# Start of Text excerpt

This year, because she got so much joy from helping people, she went to work at Santa Fe High School as a substitute teacher for children with special needs.
“She loved to help children,” said her son, Recie Tisdale, a detective with the League City Police Department. “She didn’t have to do it. She did it because she loved it.”
He learned of the shooting on his day off, grabbed his gear and rushed to the school. His own daughter wasn’t supposed to be in school until later that day, so she was safe. But as officers worked to secure the scene, his father reached out: He had not been able to reach Cynthia Tisdale. Recie Tisdale knew that two teachers were among the 10 people killed, and realized that one was probably his mother.
“It was very hard to go from assisting others to being horribly affected,” he wrote. “There are no words to explain how saddened my entire family is for all those involved.” Their prayers and thoughts, he said, are with all those touched by the tragedy.
— Nick Anderson
A family friend confirmed that Angelique Ramirez was killed in Santa Fe High School on Friday. In less than 15 hours, a $10,000 online fundraising goal in her memory was exceeded.
Ramirez was compassionate and caring, Rebecca Ruiz, a family friend, wrote on Ramirez’s GoFundMe page. Contacted Saturday, Ruiz said that Ramirez’s mother, Robin, has requested privacy as the family grieves.
“She brought smiles to those who knew her,” Ruiz wrote. “In losing Angelique, her friends and family lost so much.”
— Debbie Truong
Abdul Aziz Sheikh thought his daughter would be safe in the United States, sending his daughter to a school in Texas as part of a cultural exchange program created by the U.S. State Department to foster understanding. But Sabika Sheikh, 18, was killed Friday while at school.

# End of Text excerpt
# Start of Given material

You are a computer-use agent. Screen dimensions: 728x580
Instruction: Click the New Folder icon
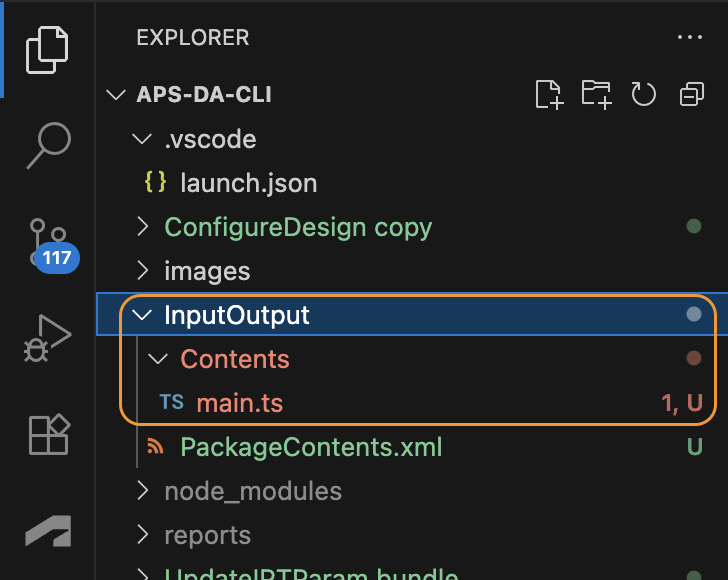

# End of Given material

Direction A
Do these statements agree with the Santa Fe High School excerpt? For each one, answer yes or no and quote the deciding words. (i) Recie Tisdale learned of the shooting on his day off. (ii) The online fundraising goal in Angelique Ramirez's memory was $15,000. (iii) Sabika Sheikh was 18 years old.
Direction B
Update the Santa Fe High School excerpt from "Ramirez was compassionate" to "the family grieves.", writing that span out with "compassionate" changed to "kind".

Solution A
(i) Yes: "He learned of the shooting on his day off"
(ii) No: "a $10,000 online fundraising goal in her memory was exceeded"
(iii) Yes: "Sabika Sheikh, 18,"

Solution B
Ramirez was kind and caring, Rebecca Ruiz, a family friend, wrote on Ramirez’s GoFundMe page. Contacted Saturday, Ruiz said that Ramirez’s mother, Robin, has requested privacy as the family grieves.